ASCAP, AT&T and ringtones

ASCAP is suing AT&T in the USA for copyright infringements when an AT&T subscriber’s phone plays a ringtone. ASCAP is a collecting society for public performance and broadcast rights. It alleges that when the subscriber receives a phone call in, say, a restaurant and the phone plays a ringtone it is a performance in public that needs a licence.

Fred Lohman from the EFF says this claim is doomed in America. Their copyright act has §110(4) that excludes from the public performance right ‘performances made “without any purpose of direct or indirect commercial advantage.”‘

Why wouldn’t Telstra or Optus or, for that matter, Apple be liable in Australia if APRA or PPCA came calling?

We don’t have a §110(4) so, if you were in a restaurant or walking down Collins St in rush hour and your phone started playing a ringtone you had installed, you the phone owner wouldn’t be able to use Fred Lohman’s escape clause.

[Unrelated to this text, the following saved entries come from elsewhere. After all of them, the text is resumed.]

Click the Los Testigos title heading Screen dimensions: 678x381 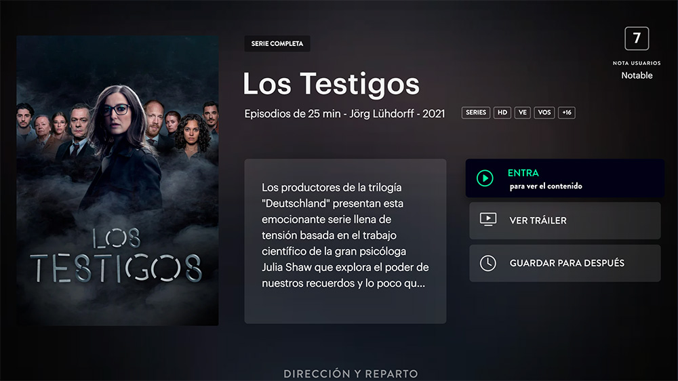pos(332,84)
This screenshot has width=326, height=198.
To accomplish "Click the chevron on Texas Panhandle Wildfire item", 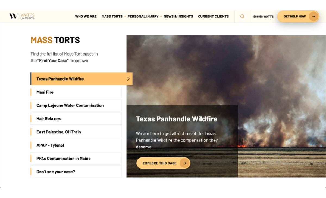I will coord(128,79).
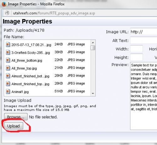Image resolution: width=157 pixels, height=145 pixels.
Task: Choose the Animal1.jpg file icon
Action: coord(8,92)
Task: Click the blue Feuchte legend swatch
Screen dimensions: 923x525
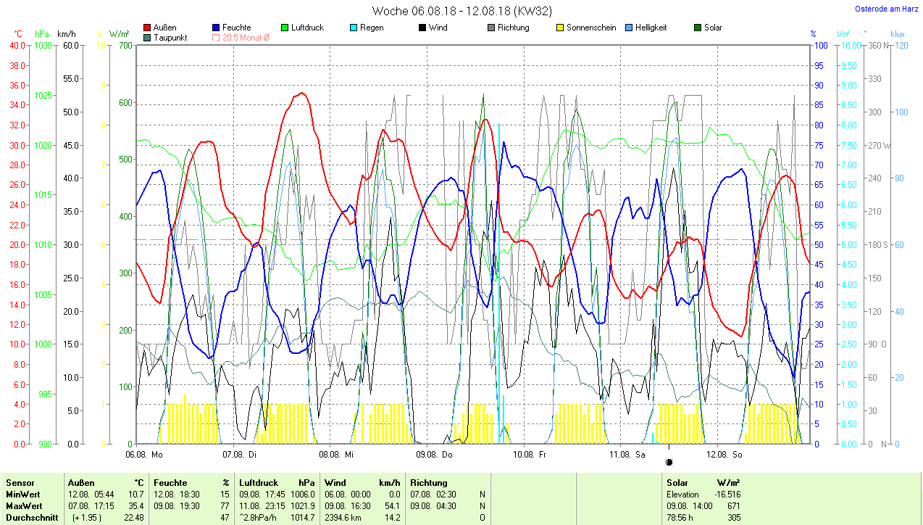Action: (217, 28)
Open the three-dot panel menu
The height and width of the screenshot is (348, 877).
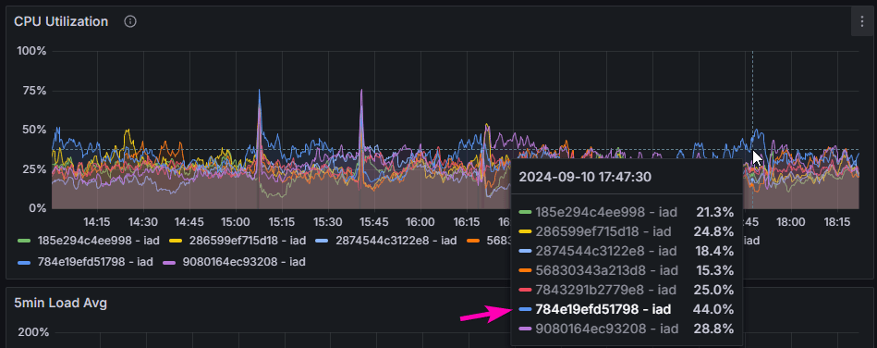coord(862,22)
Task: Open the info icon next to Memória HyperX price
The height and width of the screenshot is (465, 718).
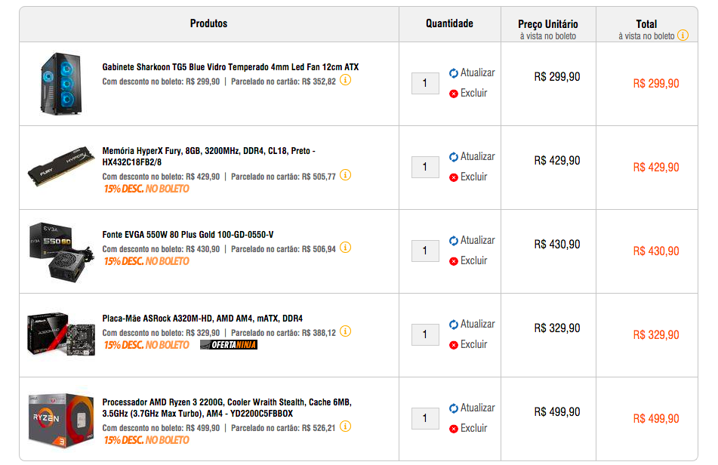Action: [345, 175]
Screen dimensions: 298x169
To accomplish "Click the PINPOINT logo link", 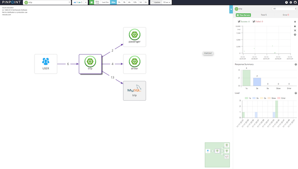I will (x=10, y=2).
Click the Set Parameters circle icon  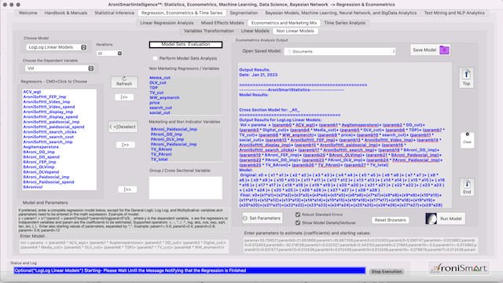(245, 219)
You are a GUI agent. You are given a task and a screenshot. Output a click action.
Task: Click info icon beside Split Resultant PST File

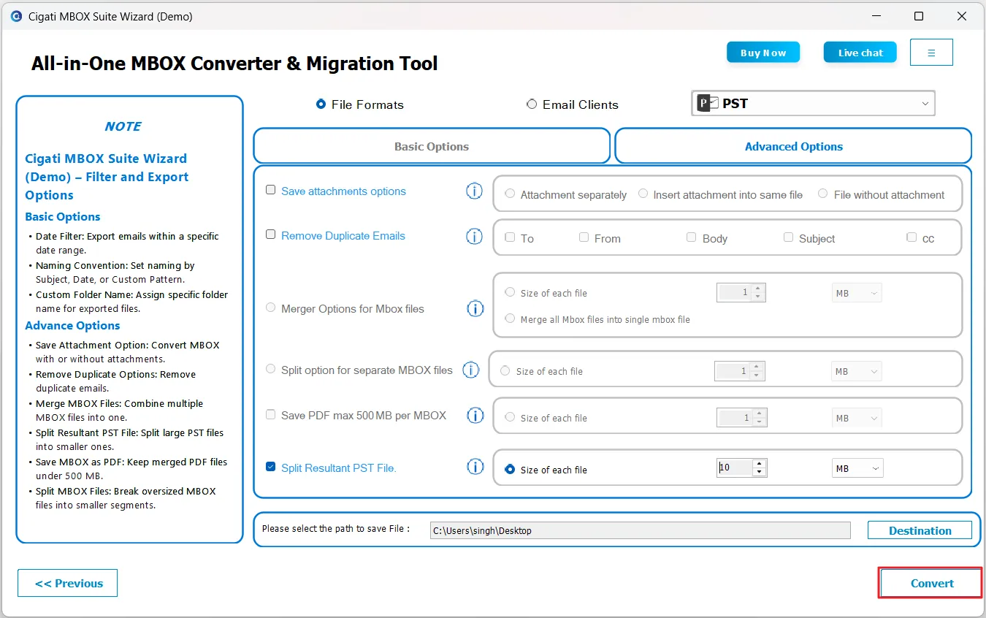[x=475, y=468]
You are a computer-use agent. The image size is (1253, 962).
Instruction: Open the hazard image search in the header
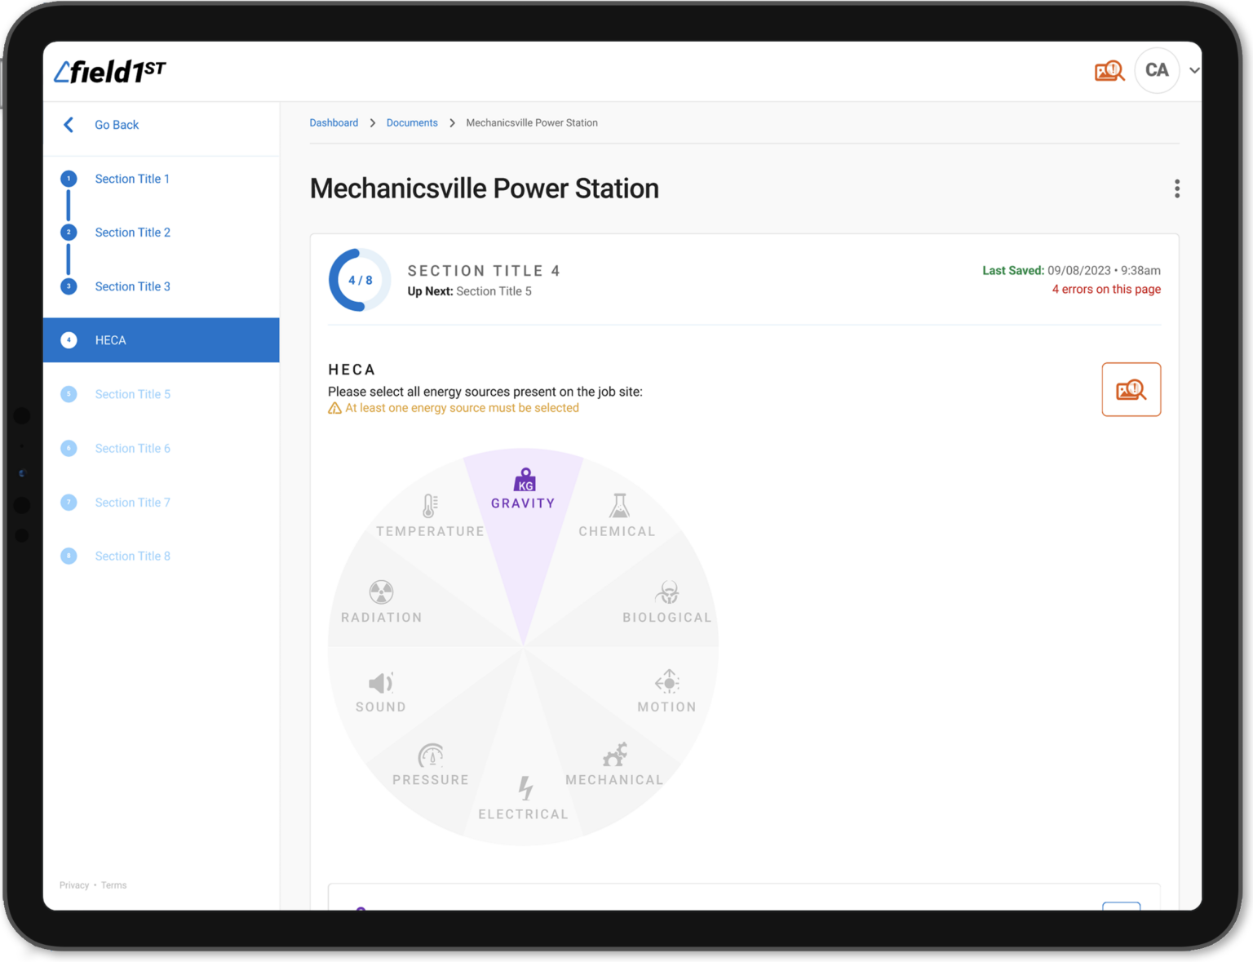click(x=1109, y=71)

So could the phone company or Apple or whoever sold you the ringtone potentially be liable for authorising your infringement (if it be an infringement)? If we are still living in the world where Telstra was liable for the music on hold played by users of Telstra’s network (before the Act was changed by the Digital Agenda Act), the question doesn’t seem so fanciful?

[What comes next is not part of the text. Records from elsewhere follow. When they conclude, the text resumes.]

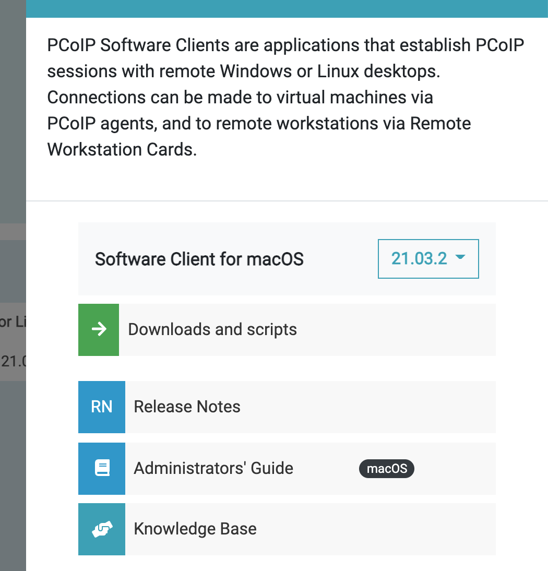Click the dropdown caret next to 21.03.2
The height and width of the screenshot is (571, 548).
click(461, 258)
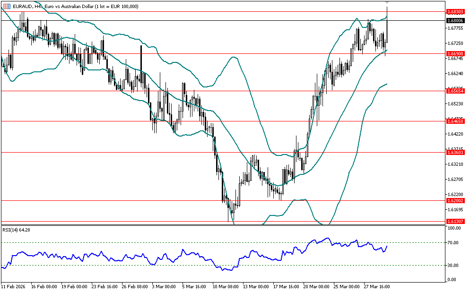Click the RSI 70.00 scale level label
Screen dimensions: 470x292
click(x=454, y=243)
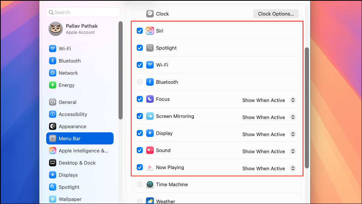Click the Pallav Pathak owl avatar
This screenshot has height=204, width=362.
tap(56, 29)
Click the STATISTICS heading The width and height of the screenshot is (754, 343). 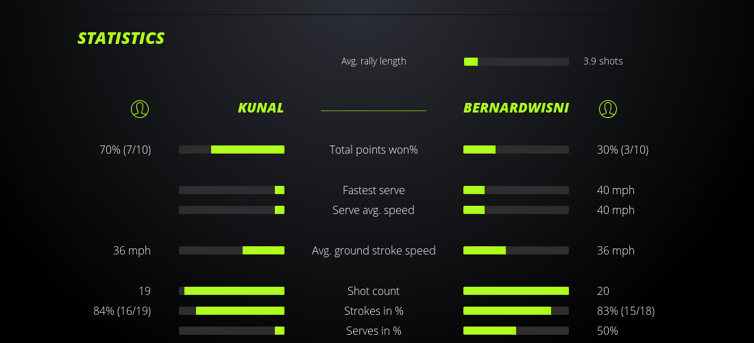[x=121, y=38]
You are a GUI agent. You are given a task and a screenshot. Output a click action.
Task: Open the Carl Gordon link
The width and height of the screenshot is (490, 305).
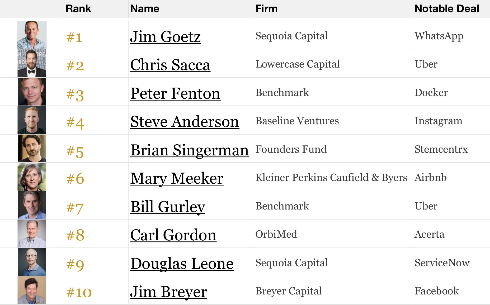point(173,235)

The phone company or whoever could presumably be liable only on the basis of authorising the phone user’s conduct which would have to be infringing in itself. Now, liability for authorisation may not be a foregone conclusion; but in Cooper, the ISP was liable at least in part because it could have prevented the website even operating. Would it make a difference if the alleged authoriser just provided the phone or the ringtone?

One argument might be that if you, the subscriber, paid for and downloaded something described as a “ringtone”, there must be an implied licence. Maybe. But in an awful lot of cases, the person who can give you rights to download and store the ringtone on your phone will not have rights to license the performance right – that right will have been assigned to, you guessed it, APRA or another collecting society. Although APRA and AMCOS now seem to be “almost” the same entity.

Surely, a court would find that, although the ringtone might be heard incidentally in public by unwitting passersby or bystanders, the playing of the ringtone was really in private? Well, maybe. But then why have those exceptions in the Act for incidental uses of things like artistic works in public places (s 65) or reading or recitation of reasonable portions of published literary or dramatic works (s 45)? (At least, you wouldn’t have to pay a licence fee for the lyrics!) and making temporary copies as part of a technical process of use (s 111B)? And there is a specific statutory licence for the playing in public of sound recordings (s 108).

Maybe a court could be persuaded to look a little more liberally at whether or not a ringtone is a substantial part of the original recording? A ringtone afterall can only be 30 seconds in duration. This seems very unlikely given that 8 bars of  Colonel Bogey infringed.

Is there something wrong with the way we legislate specific exceptions for specific technological problems?